▶ [EXERCISE DETAILS]: Only a slice of the listing below is wanted. Retype the lines from the one containing "Task: Click the Convert" through the one containing "The image size is (799, 573).", exactly, both ends included.
***** RECORDS PROVIDED
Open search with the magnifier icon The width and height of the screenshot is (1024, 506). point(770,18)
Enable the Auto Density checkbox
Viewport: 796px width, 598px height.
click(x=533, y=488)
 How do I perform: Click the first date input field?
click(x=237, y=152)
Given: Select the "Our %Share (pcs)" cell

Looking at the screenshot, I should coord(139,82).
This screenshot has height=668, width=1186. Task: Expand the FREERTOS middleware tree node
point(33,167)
**********
***** RECORDS PROVIDED
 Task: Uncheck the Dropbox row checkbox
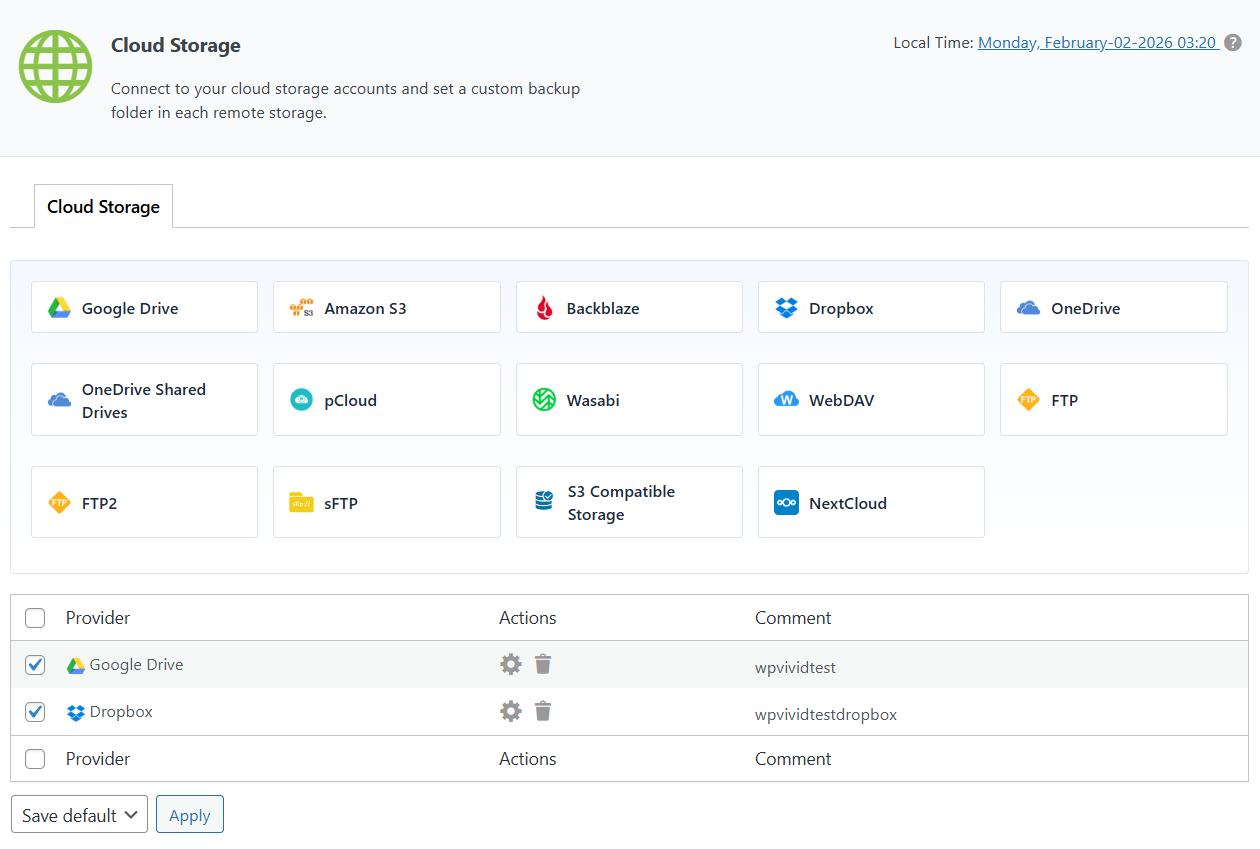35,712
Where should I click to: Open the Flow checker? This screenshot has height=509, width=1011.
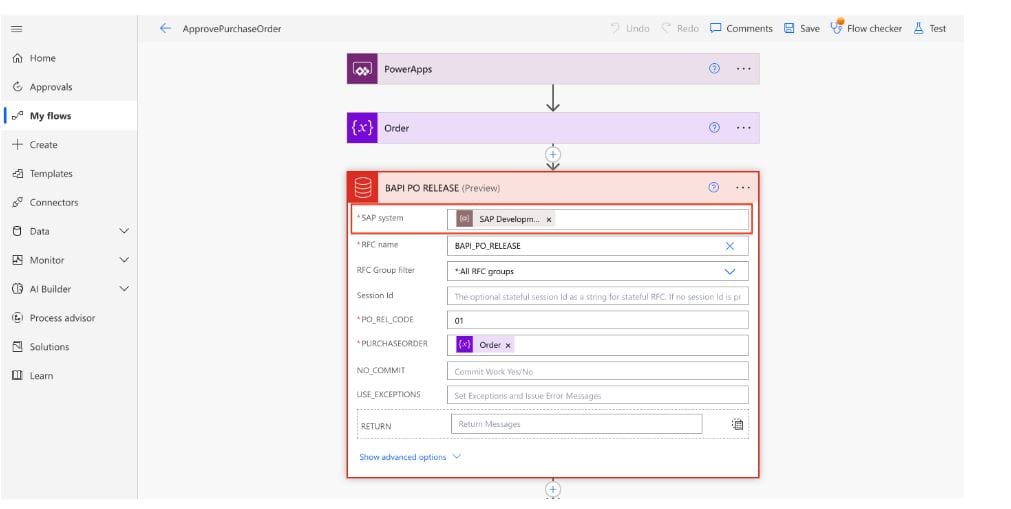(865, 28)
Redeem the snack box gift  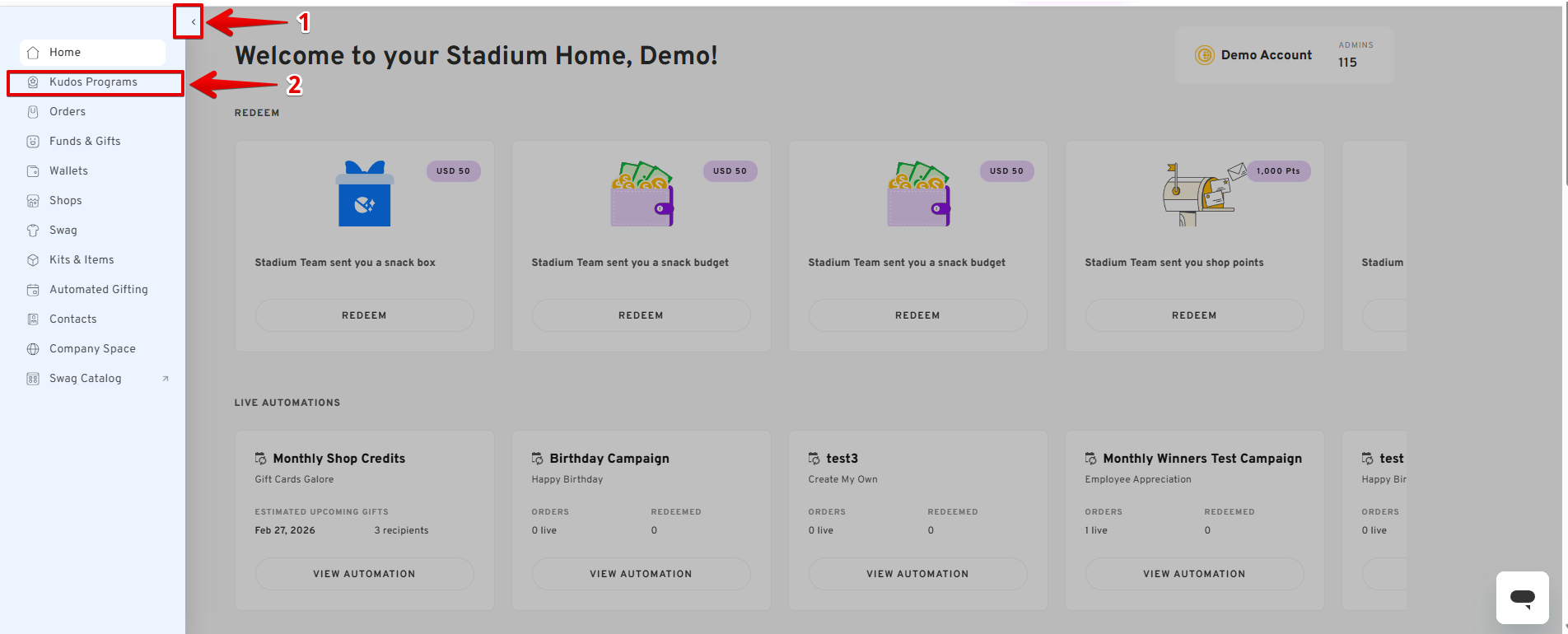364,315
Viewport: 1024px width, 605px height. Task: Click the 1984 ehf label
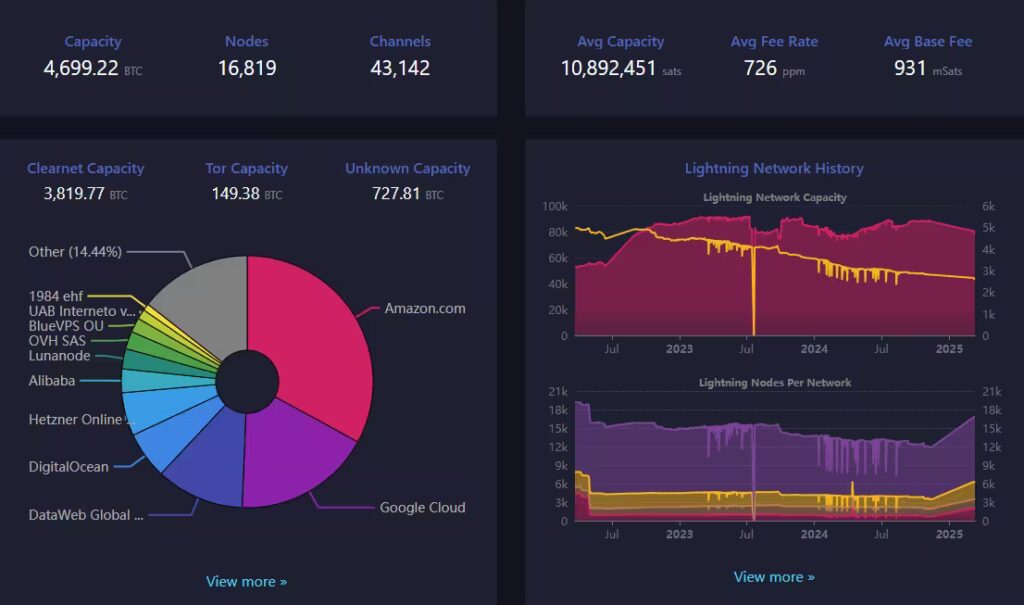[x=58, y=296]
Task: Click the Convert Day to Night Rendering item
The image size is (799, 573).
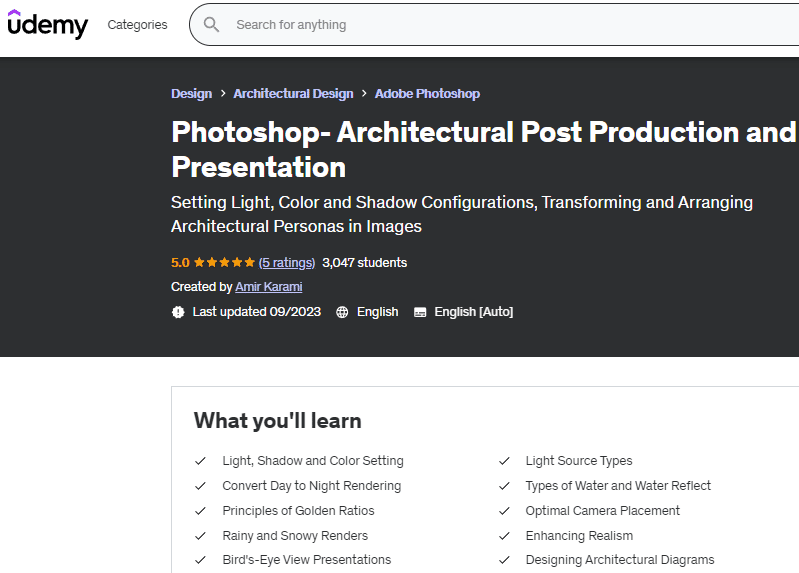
**********
***** RECORDS PROVIDED
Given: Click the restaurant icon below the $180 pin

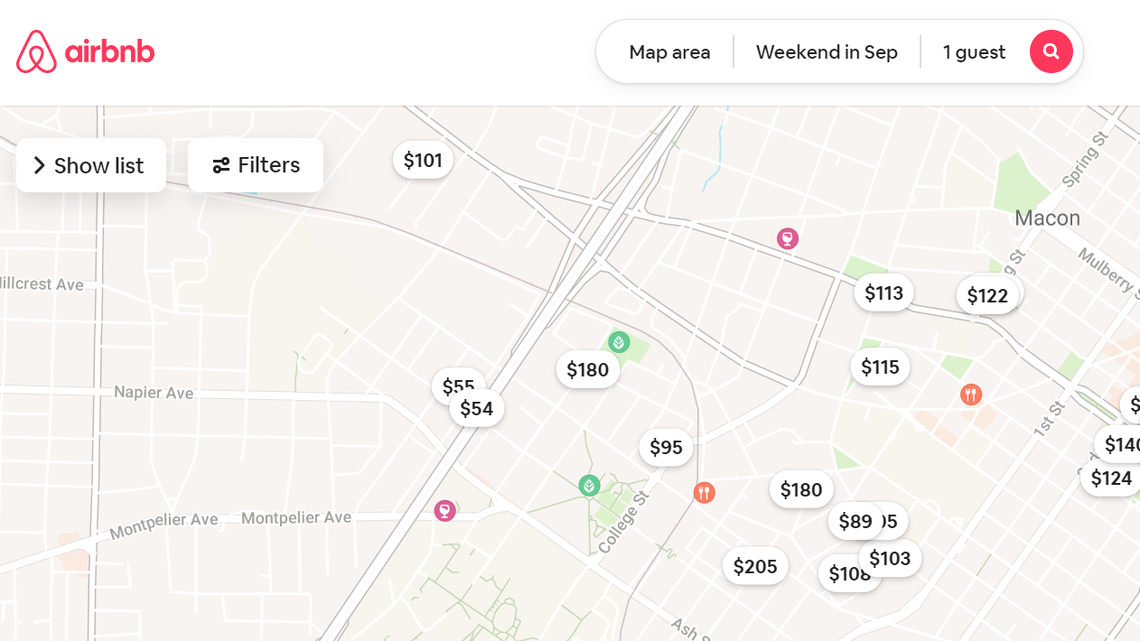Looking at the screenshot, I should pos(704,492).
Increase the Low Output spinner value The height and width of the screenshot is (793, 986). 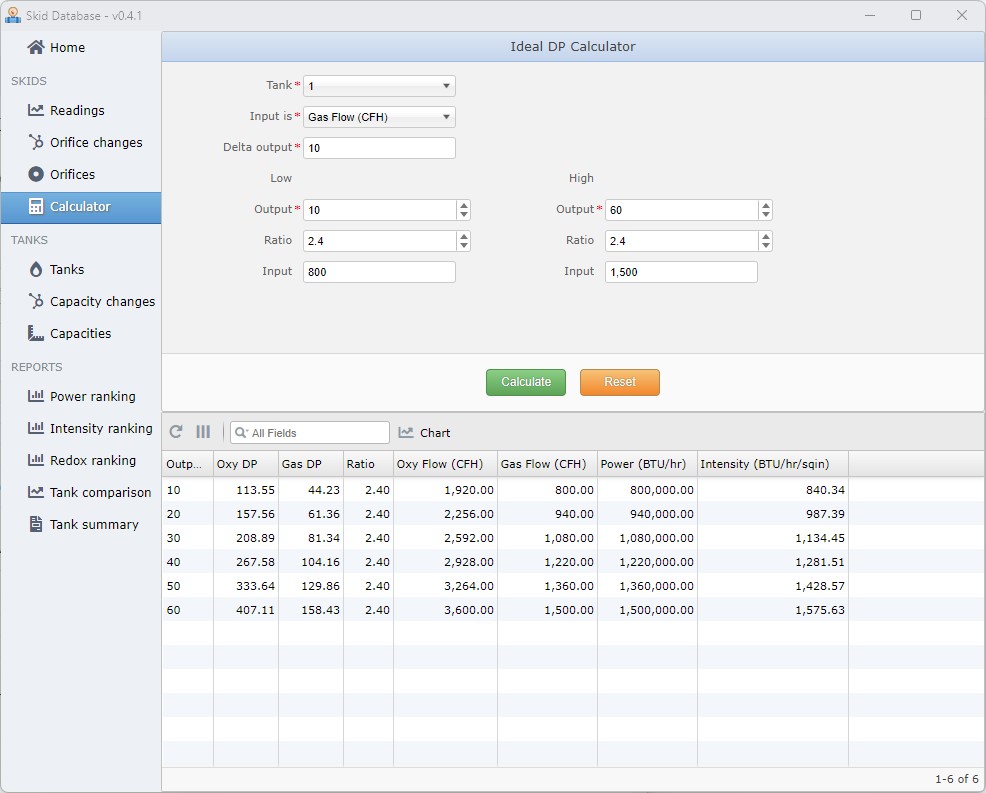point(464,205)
**********
▶ [EXPECTED ANSWER]:
Task: Click the Convert Day to Night Rendering item
The image size is (799, 573).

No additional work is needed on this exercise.